Bug #16564 Efficient way to use IN() in prepared statements
Submitted: 17 Jan 2006 15:36 Modified: 26 Jan 2006 13:38
Reporter: Kevin Musker Email Updates:
Status: Verified Impact on me:
Category:MySQL Server: Prepared statements Severity:S4 (Feature request)
Version: OS:Any
Assigned to: CPU Architecture:Any
Triage: Triaged: D5 (Feature request)

[17 Jan 2006 15:36] Kevin Musker
There doesn't seem to be a way to use an IN() clause in a prepared statement without adding a '?' for each value. This works fine for a one-off, but when using a prepared statement many times, it means adding lots of '?' characters and setting most of them to NULL (or some other suitable value).

How to repeat:
Not a bug - a feature request

Suggested fix:
Either allow multiple values to be assigned to a MYSQL_BIND object.
A function similar to mysql_stmt_send_long_data where the data buffer addresses an array of the corresponding data type (wouldn't work for text or blob types without an extra array containing the lengths of each string).
[17 Jan 2006 17:40] Valeriy Kravchuk
Thank you for a feature request. Can you name a RDBMS that supports this feature? And why not just to put that data into (temporary) table and join with it, if there are so many values in your IN clause?
[18 Jan 2006 10:55] Kevin Musker
Thanks for your response.

I'm not really familiar with any other RDBMS. I have around 3 years of MySQL experience, but very little outside of that.

A little background on out application:
We create objects in C++ from rows in a number of database tables. Up to the present, we have obtained the data from the database via mysql_real_query. These data are then parsed from cstrings into their proper types.
When the objects are constructed using prepared statements, rather than the query mechanism, we experience an improved throughput of between 15% and 20%. To clarify, these are small queries normally returning 1 (or a very small number (< 5) of) row(s); Therefore not having to parse data from cstrings offers a significant benefit.
Another benefit is that the prepared statements can be created upon initialisation of the app and reused throughout. This reduces latency (albeit maybe not by much), but also means that all queries get parsed in one place, so any SQL errors get caught early on.
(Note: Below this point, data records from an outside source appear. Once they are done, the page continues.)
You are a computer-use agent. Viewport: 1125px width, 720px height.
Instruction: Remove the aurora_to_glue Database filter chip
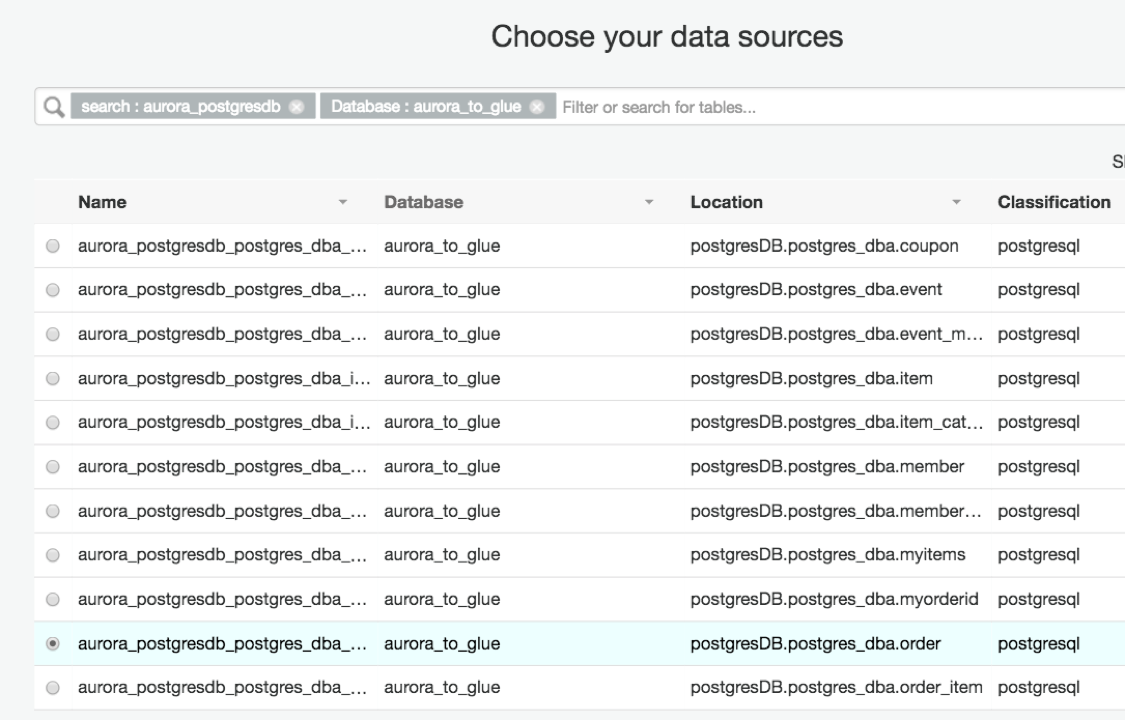(x=537, y=107)
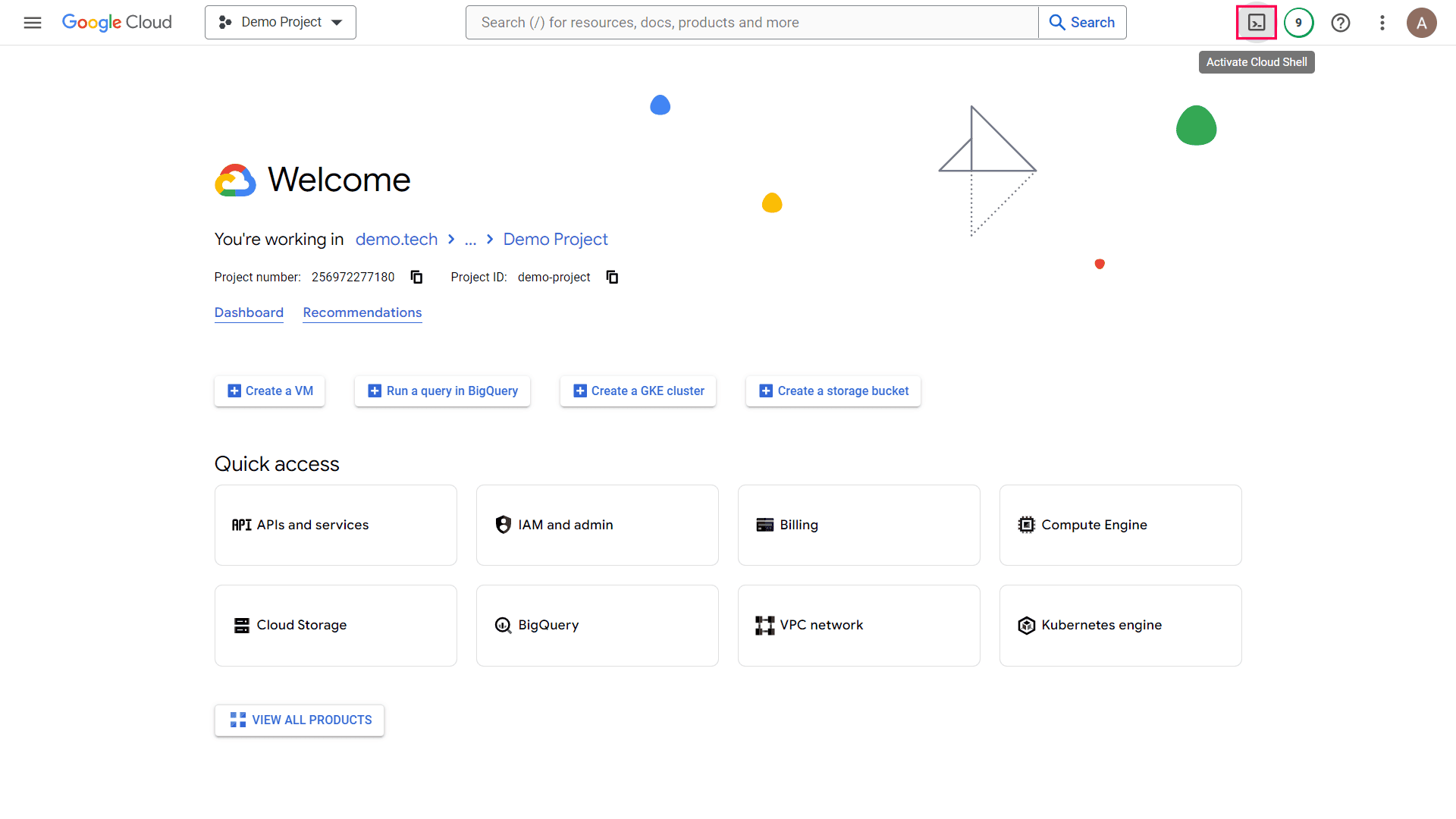Copy the demo-project ID using its copy icon

tap(612, 277)

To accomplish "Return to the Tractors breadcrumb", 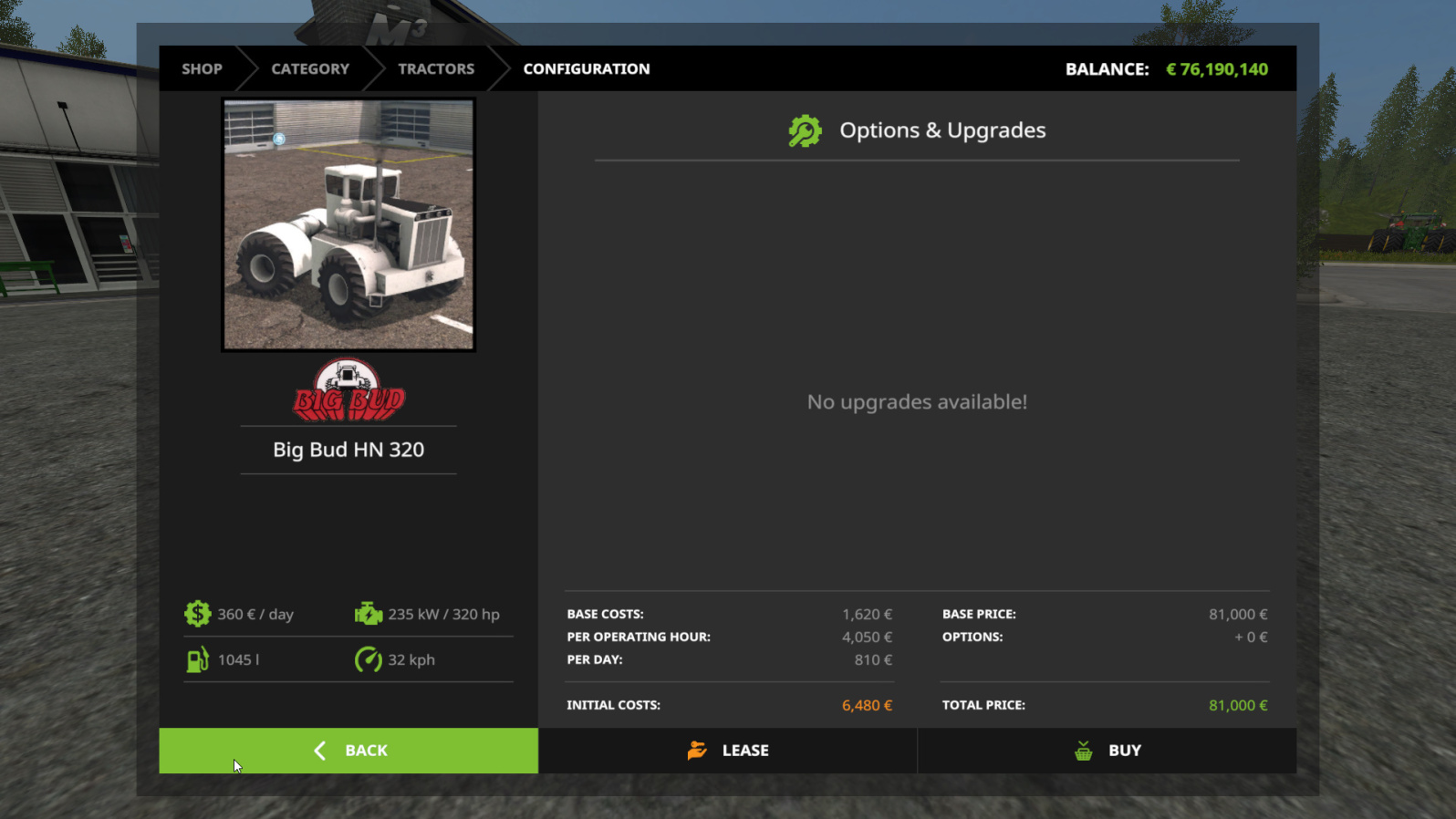I will [436, 69].
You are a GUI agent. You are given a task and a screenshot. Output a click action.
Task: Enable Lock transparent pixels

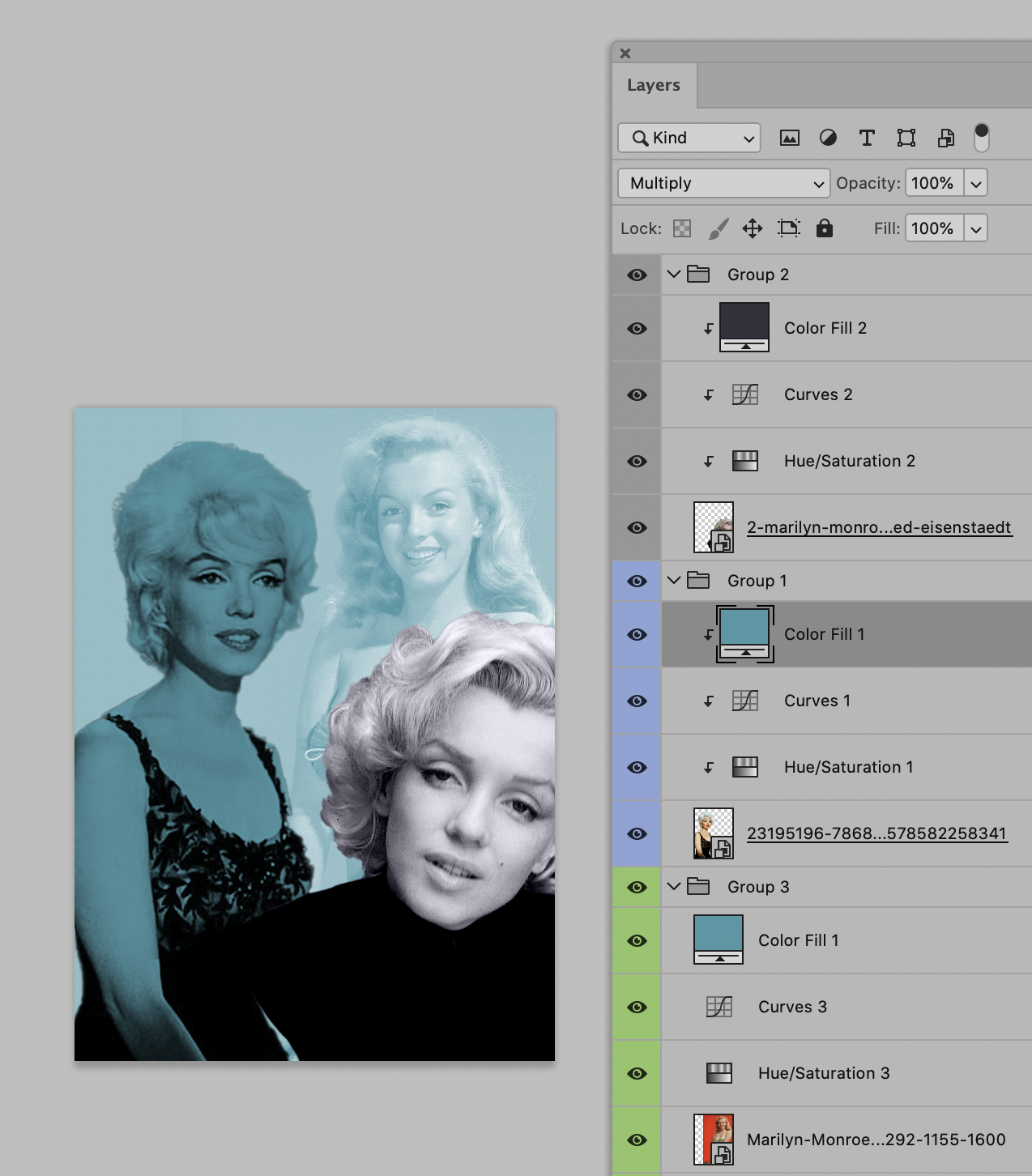tap(682, 228)
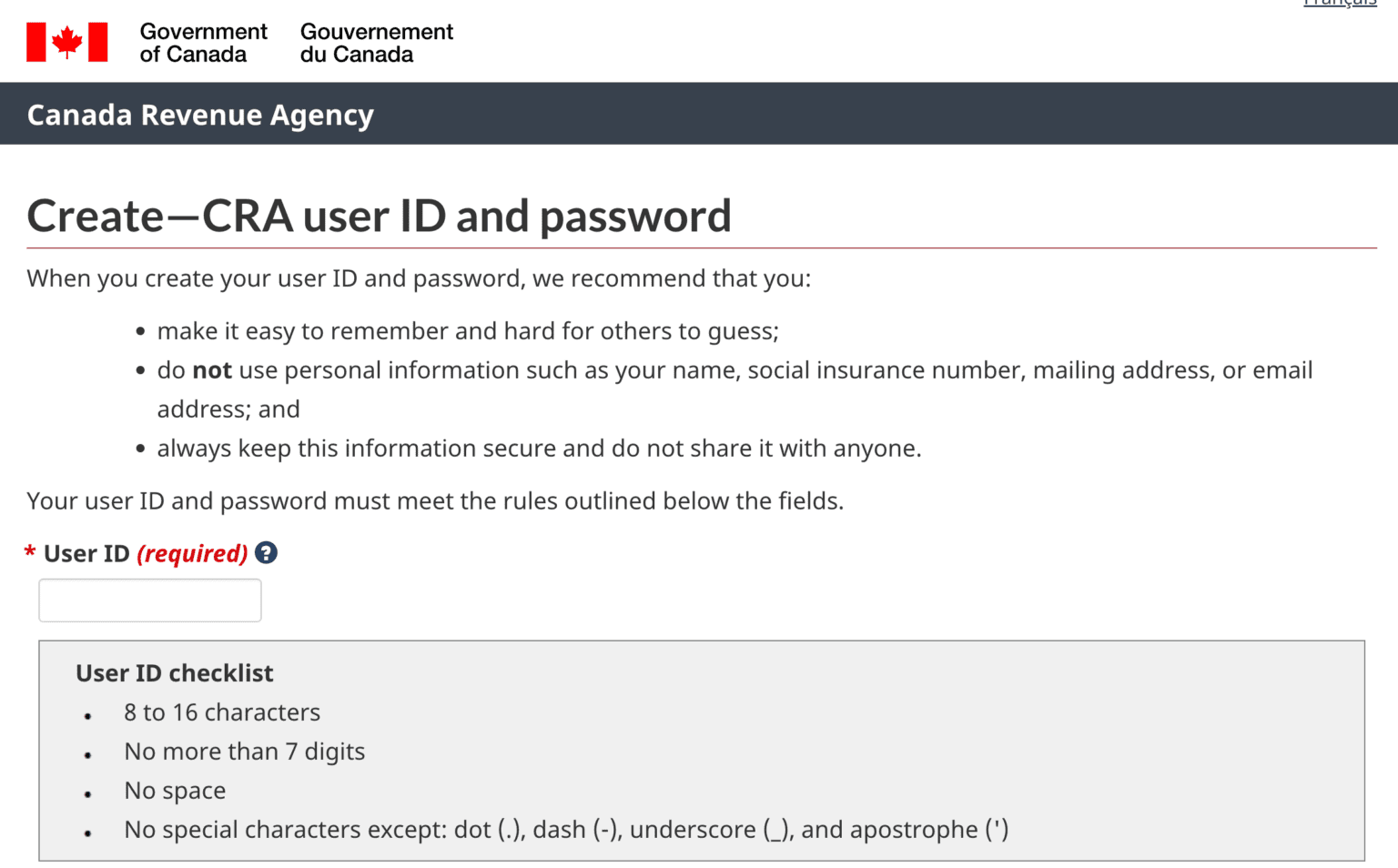The image size is (1398, 868).
Task: Click the Canada flag icon
Action: [x=66, y=42]
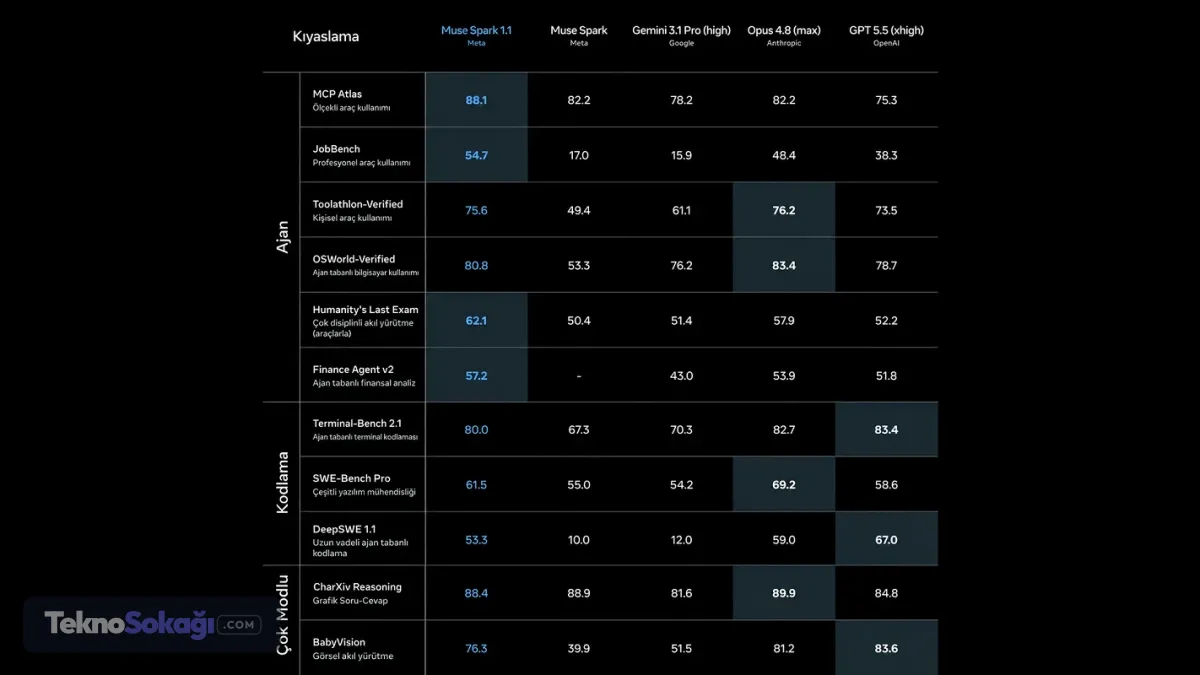Viewport: 1200px width, 675px height.
Task: Click the Opus 4.8 (max) column header
Action: click(784, 35)
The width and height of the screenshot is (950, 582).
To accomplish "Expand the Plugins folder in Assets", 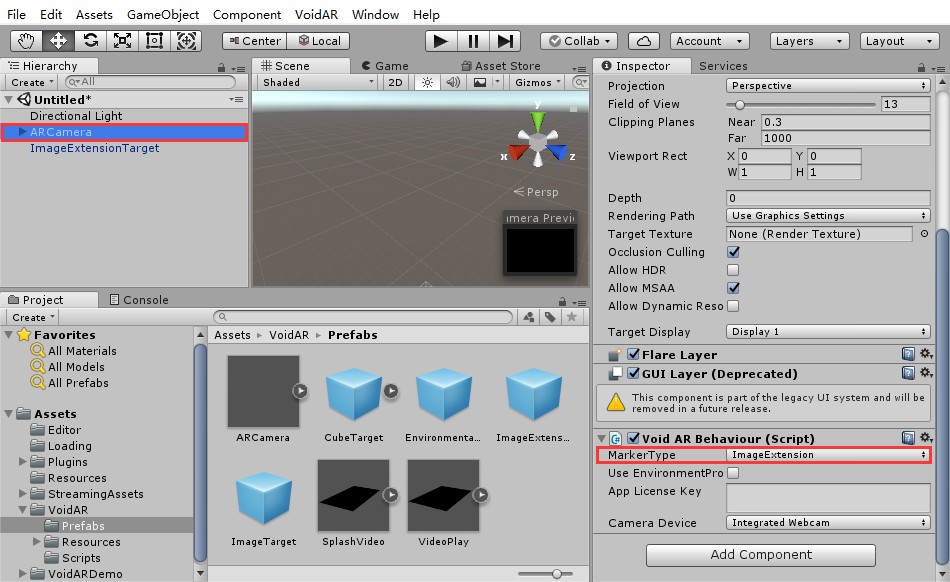I will click(24, 462).
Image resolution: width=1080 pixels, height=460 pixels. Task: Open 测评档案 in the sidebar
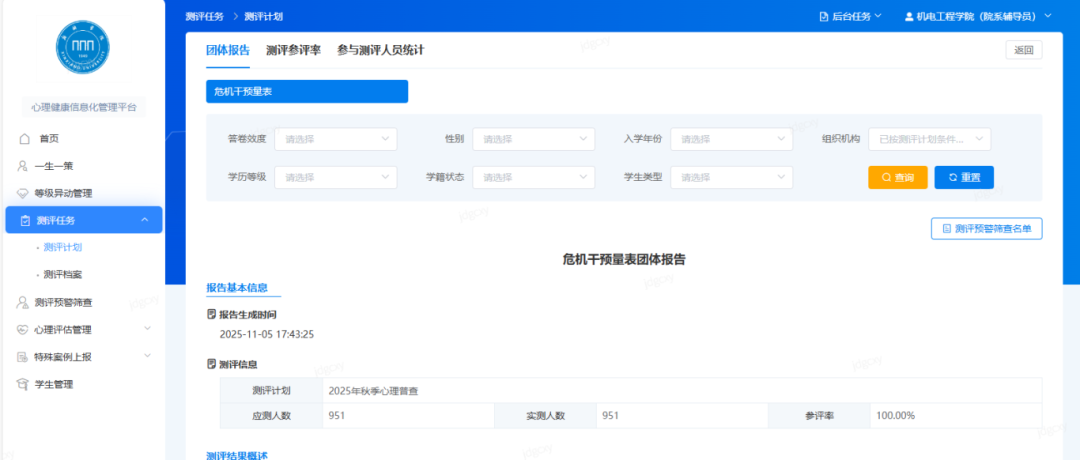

Back to the request though :)
The values used to decide what data we select to create the objects are obtained from outside of mysql, hence the need for an IN() clause.

I guess there are two options:

The first is to do as you suggest and insert the values into a temporary table, and join to it to decide which rows are needed.
As I haven't tried this yet, I suspect that the 15-20% improvement from use prepared statements would be lost.

The other option is to create the prepared statements with a large number of placeholders in the IN() clause (e.g. IN(?,?,?...)). Executing the statement would then consist of setting a number of the MYSQL_BIND parameters to valid values, and the rest to NULL.
This isn't ideal as it doesn't support an arbitrary number of values. It also seems quite inefficient as the protocol would send all the used values.

This feature may not be used by many people, but I think it would be a significant addition so that the efficiency gains of prepared statements could be made available to a larger number of applications.

Your thoughts are much appreciated.
[23 Jan 2006 16:35] Valeriy Kravchuk
I can suggest you to try my approach, with some optimization like using prepared statements to insert into that temporary table etc. You can also prepare set of statements, with IN (?), IN (?, ?), IN (?, ?, ?) and so on, to not include NULLs or any other values... But my approach can give you additional benefits of efficient JOINs versus not always efficient IN optimization in MySQL.

I can mark this feature request as verified, but to implement it MySQL will need to implement some kind of ARRAY or LIST (COLLECTION) data types, and they will not be implemented in the nearest future for sure.
[25 Jan 2006 16:35] Kevin Musker
Thanks for you help Valeriy.

I have yet to try out your two suggestions, but when I do, I will post the results back here in case anyone might be interested.

Thanks again.
[26 Jan 2006 8:12] Valeriy Kravchuk
OK. Reopen this report when you'll have any useful results. I can surely mark this as verified feature request, but don't expect the feature to be implemented soon.
[26 Jan 2006 13:50] Andrey Hristov
Why don't you preprocess the query you send to the DBMS. Like find where IN(?) is and then just replace with the proper number of "?" separated with ?. To make it event faster you can build some static table of strings so for low number of arguments you copy from already prepared string. copy into a buffer everything before "IN(", then the already prepared strin then everything after the ")". For high number of arguments you may generate the IN() string.

Hope this helps